Figure 4Structural map of the eastern Southern Alps showing the distribution of fault slip data from this study (in red; locations a–e indicated by stars on the map) and from the literature (in black). The geological map is a compilation of own field data and published geological maps (Bartolomei et al., 1969; Bosellini et al., 1969; Castellarin et al., 1968, 2005; Braga et al., 1971; Dal Piaz et al., 2007; Avanzini et al., 2010). See Fig. 1 for fault abbreviations. The field data include fold axes plotted on their fold axial planes for the Bassano Fault (b) and fault-slip analyses with local paleostrain directions for the Marana (a), Valsugana (f), and Borcola (c–e) faults.
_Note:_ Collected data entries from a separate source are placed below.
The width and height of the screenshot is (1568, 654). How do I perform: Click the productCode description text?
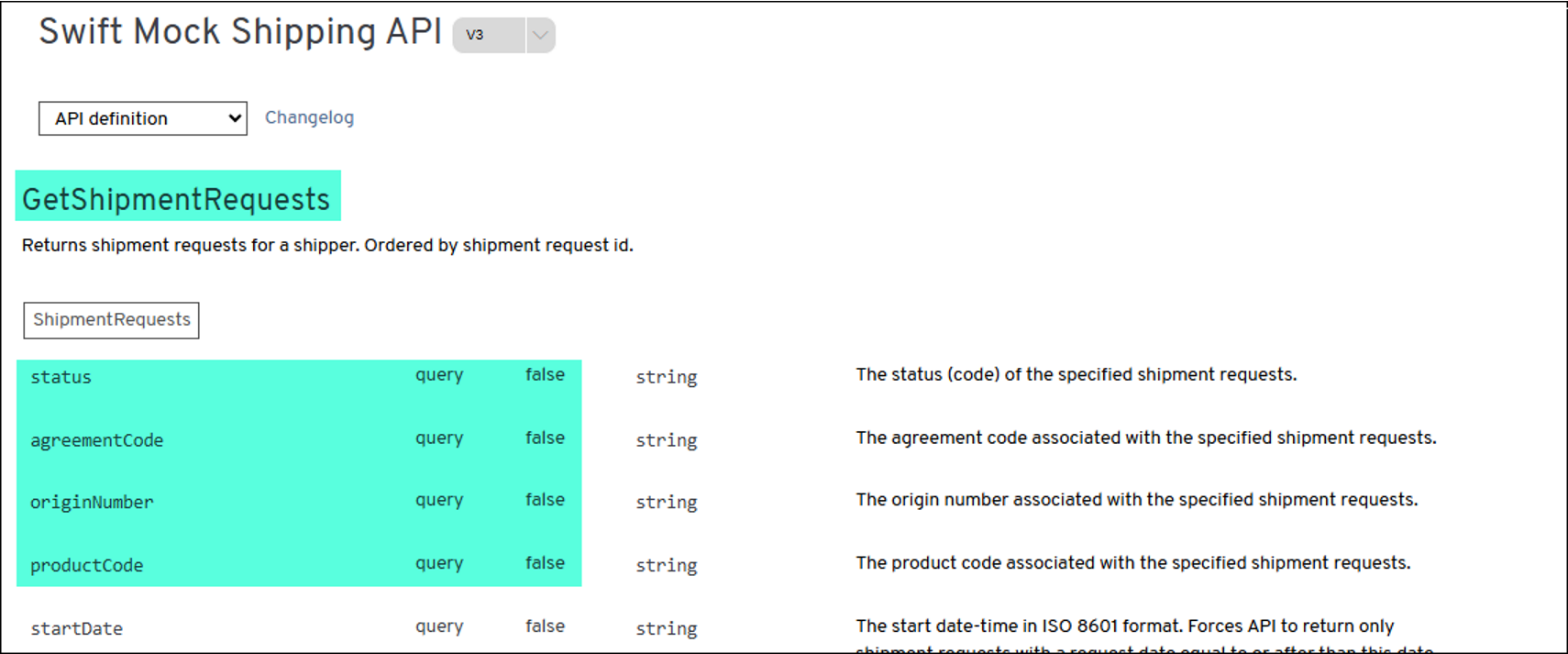(x=1132, y=563)

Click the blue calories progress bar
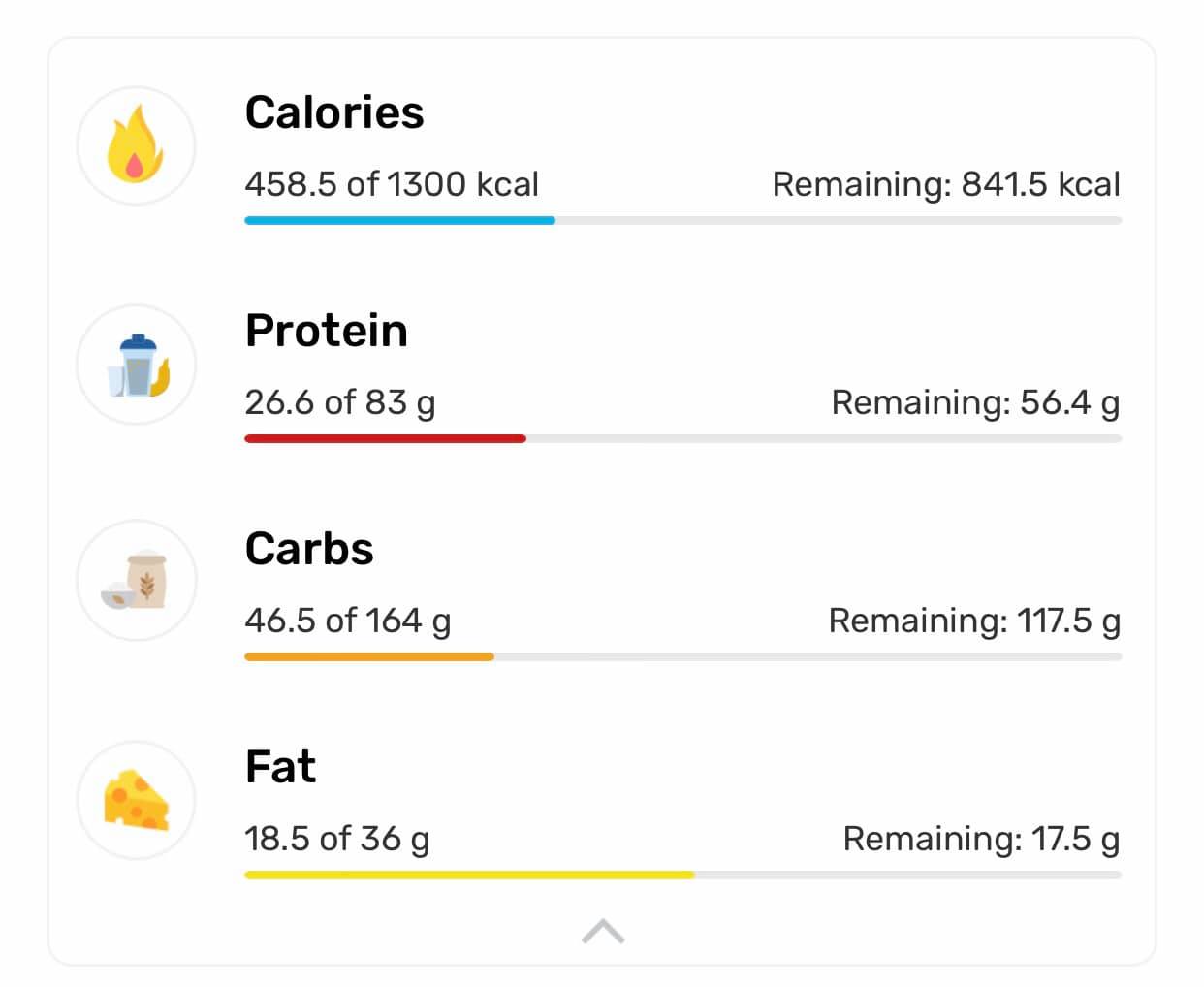tap(399, 221)
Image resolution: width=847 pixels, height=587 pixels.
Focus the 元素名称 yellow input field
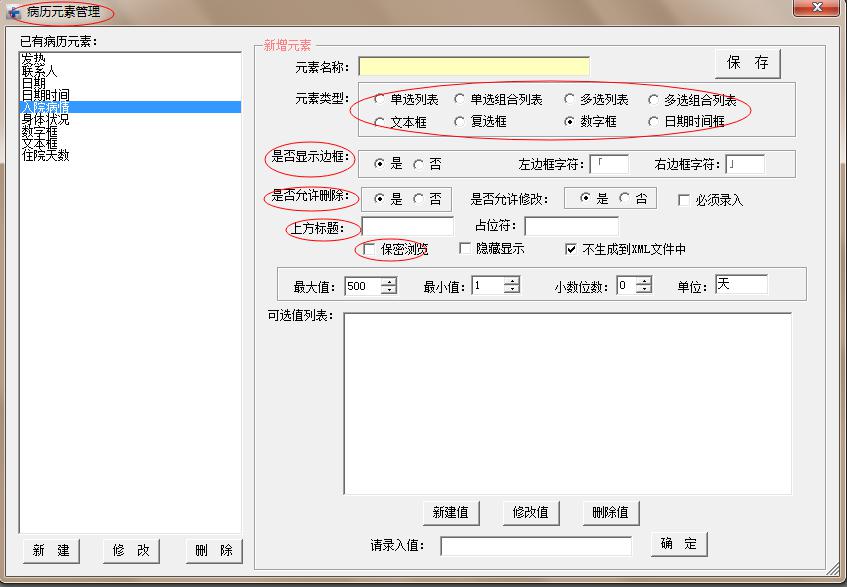click(474, 66)
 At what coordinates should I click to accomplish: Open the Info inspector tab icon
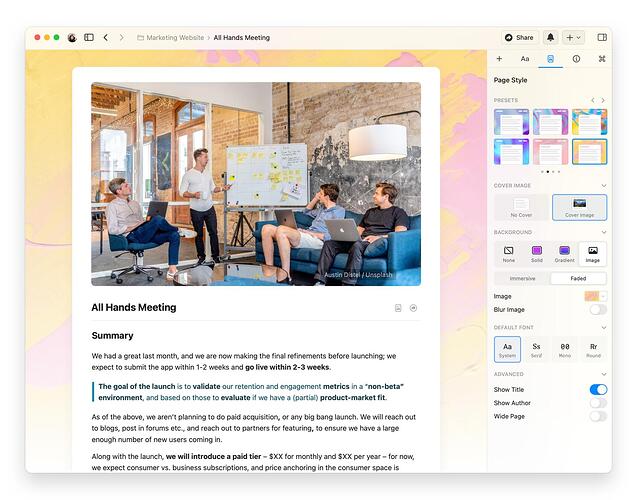click(576, 59)
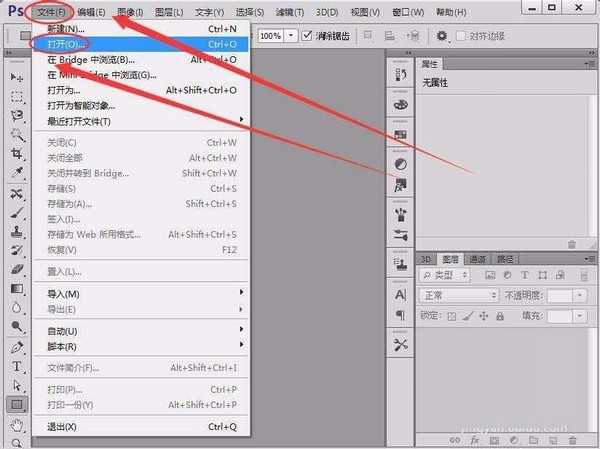Enable the 对齐边缘 align edges checkbox
The width and height of the screenshot is (600, 449).
461,36
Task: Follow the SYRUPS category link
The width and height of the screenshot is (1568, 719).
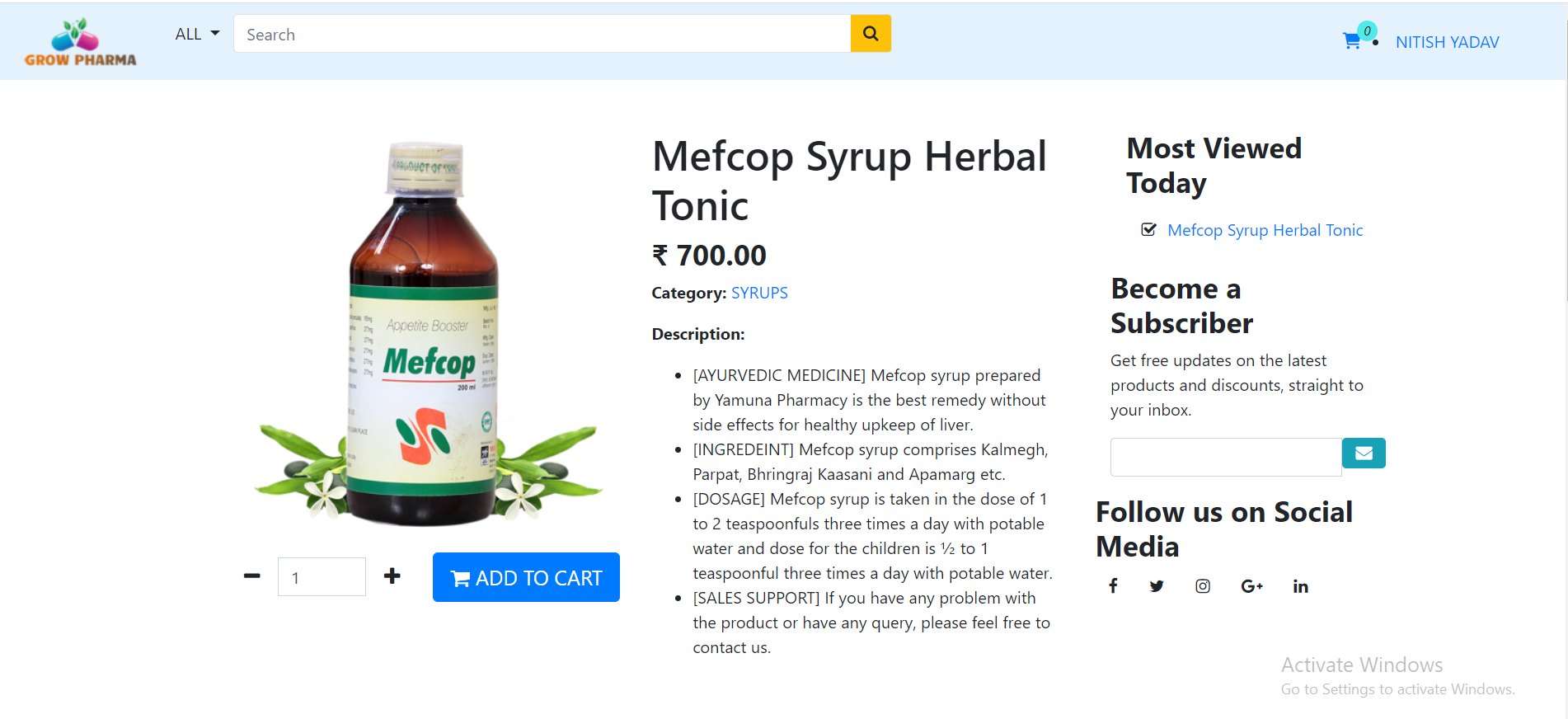Action: coord(758,293)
Two distinct stereoplots are shown for Borcola as two generations of striations are observed here (see discussion in Sect. 3). Regional (Castellarin and Cantelli, 2000; Zampieri et al., 2003) and local (Prosser, 1998, 2000; Viola et al., 2001) paleostrain analyses from the literature are indicated in black. The data indicate a dominant NNW–SSE shortening direction.

Structural analysis in the Giudicarie-Valsugana sector of the eastern Southern Alps included measuring fault surfaces, their striations and shear-sense, fold-axial planes, and bedding planes near folds and faults. These data formed the input for fault-slip analysis, which was performed in the WinTensor software version 5.8.8 (Delvaux and Sperner, 2003). An angle of 30 between the maximum principal stress and the shear plane based on the Mohr–Coulomb failure criterion was assumed. However, given the proximity of the measured fault striations to major fault structures (Fig. 4), this angle might have been different due to strain complexities. The maximum principal stress 1σ was calculated in the WinTensor software for various fault systems, assuming that structures measured in the field reflect the principal incremental strain direction and principal stress direction 1σ. The final stereoplots with results of the fault-slip analysis calculated with WinTensor were drawn using FaultKin 8.0.0 software (Fig. 4; Marrett and Allmendinger, 1990).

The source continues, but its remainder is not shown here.